The question was whether interest at 24% provided in the agreement is against public policy.
In that context, in para 49 of the judgment, the Supreme Court made the following salutary observations :-
“There is no gainsaying that the question as to whether the charging of a high rate of interest in the case of a purely commercial transaction is morally wrong entails a complex web of issues that would be contingent upon a variety of factors and perspectives. Although at first glance, the charging of interest at the rate of 24% could be considered as exploitative, unfair and morally blameworthy, high interest rates reflect the lenders risk of default due to highly competitive and uncertain market conditions, besides the fact that high interest rates might discourage borrowers from taking unnecessary risks. In the commercial world, justifiability or reasonability of high interest rates would depend on the transparency of the terms and conditions of the contract entered into between the lender and the borrower, as well as the informed consent of the borrower. Ultimately, morality is inherently dependent on context, shaped by a complex interplay of cultural norms, as well as individual values. The moral implications of high interest rates are not absolute, rather they must be assessed through a nuanced lens that considers the inter-relationship between economic, social, and regulatory factors.”

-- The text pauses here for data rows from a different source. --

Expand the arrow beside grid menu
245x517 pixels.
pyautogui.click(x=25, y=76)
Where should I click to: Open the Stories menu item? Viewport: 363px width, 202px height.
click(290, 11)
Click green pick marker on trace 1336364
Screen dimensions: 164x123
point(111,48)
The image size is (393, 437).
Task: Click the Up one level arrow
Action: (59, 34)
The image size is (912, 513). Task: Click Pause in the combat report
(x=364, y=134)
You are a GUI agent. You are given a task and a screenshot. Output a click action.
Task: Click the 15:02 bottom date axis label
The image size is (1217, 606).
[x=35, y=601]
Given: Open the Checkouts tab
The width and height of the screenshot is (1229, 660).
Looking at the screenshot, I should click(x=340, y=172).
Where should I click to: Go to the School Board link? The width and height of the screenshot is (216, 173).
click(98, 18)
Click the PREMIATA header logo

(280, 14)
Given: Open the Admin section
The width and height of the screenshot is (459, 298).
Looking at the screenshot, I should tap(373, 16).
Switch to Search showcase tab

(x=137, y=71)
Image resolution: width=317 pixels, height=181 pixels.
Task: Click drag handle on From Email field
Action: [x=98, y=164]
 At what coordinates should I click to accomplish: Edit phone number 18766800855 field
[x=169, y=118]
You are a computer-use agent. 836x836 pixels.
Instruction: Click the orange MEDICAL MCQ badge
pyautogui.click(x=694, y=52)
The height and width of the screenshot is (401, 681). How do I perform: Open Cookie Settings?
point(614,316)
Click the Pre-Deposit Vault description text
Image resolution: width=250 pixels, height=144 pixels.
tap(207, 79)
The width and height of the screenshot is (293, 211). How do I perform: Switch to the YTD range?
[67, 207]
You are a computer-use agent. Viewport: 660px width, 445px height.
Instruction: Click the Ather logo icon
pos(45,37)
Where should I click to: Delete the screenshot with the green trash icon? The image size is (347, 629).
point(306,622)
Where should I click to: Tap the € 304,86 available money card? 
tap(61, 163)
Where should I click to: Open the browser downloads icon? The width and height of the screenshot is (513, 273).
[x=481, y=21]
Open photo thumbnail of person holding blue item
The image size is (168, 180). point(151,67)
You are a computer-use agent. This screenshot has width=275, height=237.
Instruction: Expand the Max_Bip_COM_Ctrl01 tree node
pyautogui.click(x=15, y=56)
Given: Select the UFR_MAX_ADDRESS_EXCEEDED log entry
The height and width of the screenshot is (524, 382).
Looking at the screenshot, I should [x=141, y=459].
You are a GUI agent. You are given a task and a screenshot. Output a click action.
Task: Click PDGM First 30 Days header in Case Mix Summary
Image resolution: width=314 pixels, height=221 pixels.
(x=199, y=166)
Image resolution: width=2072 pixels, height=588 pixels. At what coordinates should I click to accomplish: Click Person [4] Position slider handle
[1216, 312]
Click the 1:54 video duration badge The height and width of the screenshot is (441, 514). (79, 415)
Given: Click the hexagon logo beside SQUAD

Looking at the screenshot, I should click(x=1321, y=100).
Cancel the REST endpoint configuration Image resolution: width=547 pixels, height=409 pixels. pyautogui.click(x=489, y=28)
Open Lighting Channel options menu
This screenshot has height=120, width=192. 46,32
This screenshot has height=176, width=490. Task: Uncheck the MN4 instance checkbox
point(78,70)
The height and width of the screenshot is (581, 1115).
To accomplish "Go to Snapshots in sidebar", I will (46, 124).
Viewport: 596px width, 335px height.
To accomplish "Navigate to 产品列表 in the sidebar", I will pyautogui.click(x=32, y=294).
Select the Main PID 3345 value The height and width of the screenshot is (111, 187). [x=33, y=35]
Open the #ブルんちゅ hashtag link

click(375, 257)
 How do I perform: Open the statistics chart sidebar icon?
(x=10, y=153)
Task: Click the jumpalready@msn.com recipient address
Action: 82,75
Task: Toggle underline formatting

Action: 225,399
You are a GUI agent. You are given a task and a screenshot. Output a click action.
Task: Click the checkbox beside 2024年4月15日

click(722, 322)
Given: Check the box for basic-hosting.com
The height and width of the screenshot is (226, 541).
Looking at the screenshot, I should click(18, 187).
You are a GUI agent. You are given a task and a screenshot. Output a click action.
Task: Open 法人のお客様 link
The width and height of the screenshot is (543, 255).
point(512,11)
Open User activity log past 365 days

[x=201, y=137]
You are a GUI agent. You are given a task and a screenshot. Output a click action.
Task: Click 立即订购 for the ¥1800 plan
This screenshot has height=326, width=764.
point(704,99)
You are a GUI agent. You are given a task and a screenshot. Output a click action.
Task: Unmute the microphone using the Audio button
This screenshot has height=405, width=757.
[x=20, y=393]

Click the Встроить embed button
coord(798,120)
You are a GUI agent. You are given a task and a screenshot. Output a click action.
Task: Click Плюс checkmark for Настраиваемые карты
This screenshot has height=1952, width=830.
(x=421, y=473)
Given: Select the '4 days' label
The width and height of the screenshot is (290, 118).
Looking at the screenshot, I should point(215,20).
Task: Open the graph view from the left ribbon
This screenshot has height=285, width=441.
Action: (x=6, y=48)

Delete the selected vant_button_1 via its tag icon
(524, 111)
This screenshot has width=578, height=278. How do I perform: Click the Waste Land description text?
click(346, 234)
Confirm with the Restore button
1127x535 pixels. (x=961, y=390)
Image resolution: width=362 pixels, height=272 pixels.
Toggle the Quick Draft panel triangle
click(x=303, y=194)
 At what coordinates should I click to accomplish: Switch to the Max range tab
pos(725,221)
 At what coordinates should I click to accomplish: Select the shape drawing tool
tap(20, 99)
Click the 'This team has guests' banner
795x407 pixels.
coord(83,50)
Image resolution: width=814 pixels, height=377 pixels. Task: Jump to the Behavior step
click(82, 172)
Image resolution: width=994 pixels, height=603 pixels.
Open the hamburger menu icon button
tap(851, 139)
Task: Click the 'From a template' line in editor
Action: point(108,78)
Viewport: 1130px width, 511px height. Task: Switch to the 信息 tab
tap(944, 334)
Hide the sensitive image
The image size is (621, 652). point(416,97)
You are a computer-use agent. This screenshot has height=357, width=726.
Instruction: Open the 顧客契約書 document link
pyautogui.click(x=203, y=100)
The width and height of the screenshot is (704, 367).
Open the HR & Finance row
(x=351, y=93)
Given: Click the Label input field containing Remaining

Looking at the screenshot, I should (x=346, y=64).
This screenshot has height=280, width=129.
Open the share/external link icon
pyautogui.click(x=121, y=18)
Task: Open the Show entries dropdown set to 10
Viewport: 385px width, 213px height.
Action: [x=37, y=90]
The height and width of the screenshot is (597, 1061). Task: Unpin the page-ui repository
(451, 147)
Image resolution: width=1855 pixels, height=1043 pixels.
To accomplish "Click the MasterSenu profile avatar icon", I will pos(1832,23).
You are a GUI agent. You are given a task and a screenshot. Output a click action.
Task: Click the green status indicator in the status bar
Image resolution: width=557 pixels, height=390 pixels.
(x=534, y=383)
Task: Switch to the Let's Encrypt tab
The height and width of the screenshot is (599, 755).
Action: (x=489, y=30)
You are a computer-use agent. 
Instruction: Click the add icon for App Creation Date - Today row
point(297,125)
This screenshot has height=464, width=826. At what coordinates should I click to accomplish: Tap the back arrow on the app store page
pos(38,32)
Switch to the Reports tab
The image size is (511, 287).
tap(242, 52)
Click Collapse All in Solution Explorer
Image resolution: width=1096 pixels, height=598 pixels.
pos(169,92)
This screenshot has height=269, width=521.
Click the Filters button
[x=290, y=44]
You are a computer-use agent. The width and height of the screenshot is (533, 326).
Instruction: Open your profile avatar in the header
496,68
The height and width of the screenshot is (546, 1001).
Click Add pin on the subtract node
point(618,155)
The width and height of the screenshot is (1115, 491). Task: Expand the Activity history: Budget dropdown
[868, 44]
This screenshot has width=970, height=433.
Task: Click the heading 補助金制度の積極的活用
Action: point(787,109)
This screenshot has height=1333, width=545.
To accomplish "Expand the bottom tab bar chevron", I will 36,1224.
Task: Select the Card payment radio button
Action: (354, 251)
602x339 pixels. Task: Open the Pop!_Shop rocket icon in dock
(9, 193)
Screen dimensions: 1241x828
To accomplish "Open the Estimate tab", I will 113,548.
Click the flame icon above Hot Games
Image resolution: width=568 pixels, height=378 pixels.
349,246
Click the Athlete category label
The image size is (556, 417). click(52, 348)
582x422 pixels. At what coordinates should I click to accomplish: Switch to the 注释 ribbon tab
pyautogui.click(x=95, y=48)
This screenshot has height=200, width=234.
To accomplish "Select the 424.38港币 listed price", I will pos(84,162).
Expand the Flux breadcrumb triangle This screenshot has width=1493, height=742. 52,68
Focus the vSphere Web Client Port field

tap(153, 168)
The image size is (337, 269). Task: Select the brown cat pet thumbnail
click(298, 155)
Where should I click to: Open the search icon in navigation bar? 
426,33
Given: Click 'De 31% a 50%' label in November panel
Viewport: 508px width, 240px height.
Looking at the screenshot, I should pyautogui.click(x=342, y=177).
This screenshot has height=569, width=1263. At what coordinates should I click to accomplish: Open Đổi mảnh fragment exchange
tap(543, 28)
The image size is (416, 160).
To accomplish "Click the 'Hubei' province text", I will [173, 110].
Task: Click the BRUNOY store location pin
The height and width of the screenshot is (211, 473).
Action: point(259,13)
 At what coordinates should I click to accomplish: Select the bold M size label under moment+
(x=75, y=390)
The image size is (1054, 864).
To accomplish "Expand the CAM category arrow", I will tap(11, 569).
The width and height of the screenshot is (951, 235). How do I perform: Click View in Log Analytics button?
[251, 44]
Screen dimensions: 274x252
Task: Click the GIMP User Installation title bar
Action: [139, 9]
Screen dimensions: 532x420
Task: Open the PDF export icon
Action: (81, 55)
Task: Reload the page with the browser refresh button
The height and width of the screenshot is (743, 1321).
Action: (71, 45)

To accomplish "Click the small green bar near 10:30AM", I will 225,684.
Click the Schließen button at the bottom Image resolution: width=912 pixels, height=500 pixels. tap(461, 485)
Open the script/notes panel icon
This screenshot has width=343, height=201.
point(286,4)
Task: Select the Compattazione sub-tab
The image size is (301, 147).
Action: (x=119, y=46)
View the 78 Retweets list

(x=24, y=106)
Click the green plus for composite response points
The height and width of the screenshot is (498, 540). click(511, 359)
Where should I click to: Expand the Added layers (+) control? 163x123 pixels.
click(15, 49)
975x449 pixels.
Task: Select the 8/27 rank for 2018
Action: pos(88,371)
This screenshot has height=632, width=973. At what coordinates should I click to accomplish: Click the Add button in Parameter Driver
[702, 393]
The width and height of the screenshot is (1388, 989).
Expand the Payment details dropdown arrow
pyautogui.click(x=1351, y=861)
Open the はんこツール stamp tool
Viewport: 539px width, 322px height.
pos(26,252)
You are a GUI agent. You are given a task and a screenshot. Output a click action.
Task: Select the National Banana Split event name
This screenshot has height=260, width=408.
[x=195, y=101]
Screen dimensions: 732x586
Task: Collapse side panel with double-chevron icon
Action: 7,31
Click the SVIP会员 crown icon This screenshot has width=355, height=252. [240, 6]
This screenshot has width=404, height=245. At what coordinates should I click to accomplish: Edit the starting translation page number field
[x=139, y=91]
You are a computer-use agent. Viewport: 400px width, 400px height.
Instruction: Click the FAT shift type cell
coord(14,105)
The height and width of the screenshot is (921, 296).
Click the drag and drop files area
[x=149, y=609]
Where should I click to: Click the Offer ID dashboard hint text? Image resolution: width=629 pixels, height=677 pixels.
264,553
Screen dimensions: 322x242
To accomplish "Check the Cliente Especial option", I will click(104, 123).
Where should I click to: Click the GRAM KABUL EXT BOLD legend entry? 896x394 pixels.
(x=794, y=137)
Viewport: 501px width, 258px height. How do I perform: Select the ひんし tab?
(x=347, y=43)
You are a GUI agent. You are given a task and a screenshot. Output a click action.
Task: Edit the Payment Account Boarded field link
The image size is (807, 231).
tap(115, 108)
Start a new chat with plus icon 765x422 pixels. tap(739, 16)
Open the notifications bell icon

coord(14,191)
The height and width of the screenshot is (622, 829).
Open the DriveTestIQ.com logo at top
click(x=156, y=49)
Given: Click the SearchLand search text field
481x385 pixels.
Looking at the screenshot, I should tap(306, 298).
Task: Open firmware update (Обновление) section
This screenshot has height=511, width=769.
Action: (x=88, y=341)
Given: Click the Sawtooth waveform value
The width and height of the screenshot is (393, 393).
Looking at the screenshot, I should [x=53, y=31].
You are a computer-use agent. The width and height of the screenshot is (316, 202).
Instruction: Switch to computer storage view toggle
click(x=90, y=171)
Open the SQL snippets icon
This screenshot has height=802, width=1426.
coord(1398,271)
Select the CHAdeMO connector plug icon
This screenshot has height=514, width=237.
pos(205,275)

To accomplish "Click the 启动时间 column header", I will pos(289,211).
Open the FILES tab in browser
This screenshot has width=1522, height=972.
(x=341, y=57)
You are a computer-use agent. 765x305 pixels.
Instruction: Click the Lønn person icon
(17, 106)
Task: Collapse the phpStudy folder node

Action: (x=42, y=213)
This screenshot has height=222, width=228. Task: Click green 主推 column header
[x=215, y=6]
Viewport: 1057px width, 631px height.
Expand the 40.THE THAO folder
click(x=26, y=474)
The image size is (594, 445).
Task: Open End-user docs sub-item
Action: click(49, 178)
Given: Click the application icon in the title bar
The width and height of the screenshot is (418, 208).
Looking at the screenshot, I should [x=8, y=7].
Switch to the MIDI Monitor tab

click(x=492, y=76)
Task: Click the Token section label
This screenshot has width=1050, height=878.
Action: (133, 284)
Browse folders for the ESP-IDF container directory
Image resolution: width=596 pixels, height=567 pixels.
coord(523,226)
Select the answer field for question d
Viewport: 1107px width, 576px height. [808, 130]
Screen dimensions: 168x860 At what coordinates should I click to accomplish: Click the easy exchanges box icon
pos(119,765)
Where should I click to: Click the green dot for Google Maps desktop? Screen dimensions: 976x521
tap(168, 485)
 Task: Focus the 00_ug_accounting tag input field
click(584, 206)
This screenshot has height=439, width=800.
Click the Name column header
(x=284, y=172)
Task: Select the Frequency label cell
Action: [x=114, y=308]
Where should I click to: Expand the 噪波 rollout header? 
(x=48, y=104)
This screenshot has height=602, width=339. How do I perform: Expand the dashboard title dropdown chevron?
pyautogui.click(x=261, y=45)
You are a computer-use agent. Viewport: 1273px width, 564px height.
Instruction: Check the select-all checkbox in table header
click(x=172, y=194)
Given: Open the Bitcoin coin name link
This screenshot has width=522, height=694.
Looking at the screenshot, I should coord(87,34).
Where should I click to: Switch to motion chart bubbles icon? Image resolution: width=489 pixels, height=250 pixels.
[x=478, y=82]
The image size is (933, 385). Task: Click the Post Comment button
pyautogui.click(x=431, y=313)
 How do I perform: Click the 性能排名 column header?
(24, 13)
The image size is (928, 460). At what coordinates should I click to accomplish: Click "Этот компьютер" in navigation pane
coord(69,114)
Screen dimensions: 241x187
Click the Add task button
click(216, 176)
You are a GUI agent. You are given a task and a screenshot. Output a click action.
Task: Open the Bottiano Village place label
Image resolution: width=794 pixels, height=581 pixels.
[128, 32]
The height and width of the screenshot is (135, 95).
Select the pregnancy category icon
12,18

Thereafter, in para 53 of the judgment, it was held that “it cannot be said that the imposition of an exorbitant interest in the background of contemporary commercial practices, would be against the fundamental policy of Indian Law, or against the basic notions of morality or justice.
It is well settled that fundamental policy of Indian law does not refer to violation of any Statute but fundamental principles on which Indian law is founded. Any difference or controversy as to rate of interest clearly falls outside the scope of challenge on the ground of conflict with the public policy of India unless it is evident that the rate of interest awarded is to perverse and so unreasonable so as to shock the conscience of the Court sans which no interference is warranted in the award, whereby the interest is awarded by the Arbitrator.
The Usurious Loans Act, 1918, as followed by the Punjab Relief of Indebtedness, 1934, was promulgated in a different era and the powers of the Court to adjudicate if the interest on a loan amount is excessive has to give way in view of the plenary powers of the Courts provided under the later enactment, i.e. the Act of 1996.